The Preston Family, a team in its finest form. With a pioneer spirit and diligent character through four generations, a remarkable story has resulted. Great Grandpa Jay Preston originally farmed in Iowa, then moved to the Hitchock, SD area during the late 1800’s. His son Willis, aka WH Preston, began farming in the early 1900’s, getting his start around the Redfield area, when he purchased some of this land in 1925. When WH married Florence (Farris), they began growing their operation around the Redfield area, while raising their 4 children.
Although farming was their primary lifestyle, side jobs helped make ends meet. WH took to selling Farm Land Securities while Florence sold crop insurance. The majority of the time they worked hard on the farm as their roots taught, with Florence also pulling her weight plowing the land with a team of horses.

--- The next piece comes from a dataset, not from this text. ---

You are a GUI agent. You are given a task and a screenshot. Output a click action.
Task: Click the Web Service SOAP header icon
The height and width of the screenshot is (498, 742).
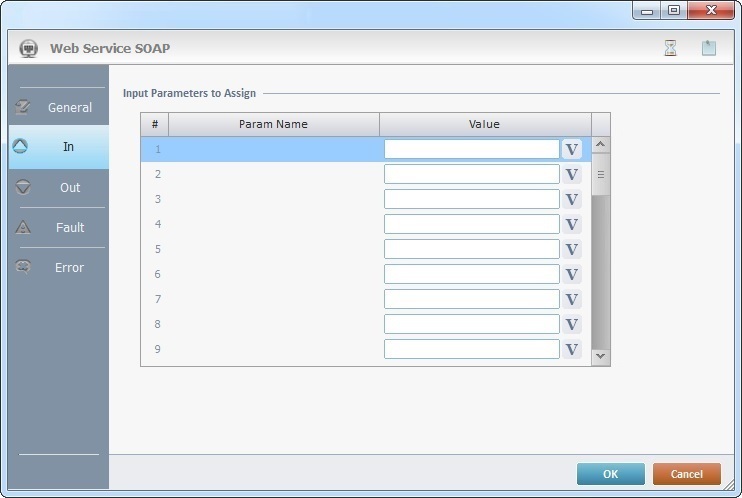(x=29, y=48)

A pioneer at heart, WH was involved in the development of the Zell Farmers Coop, the only one of its kind in the area. This was a big deal for area operators due to the close proximity of the grain elevator, plus they sold a variety of parts and products along with hunting licenses for the major influx of pheasant hunters. WH served on the board of directors for the coop for years.
Now with the third generation coming into the picture, one of their son’s Forrest took to farming and ranching at a young age as he would sit in a wagon for hours shepherding their sheep. He grew into operating the farm with his dad in the 1940’s. One can only imagine what WH instilled in Forrest during these years of living life together.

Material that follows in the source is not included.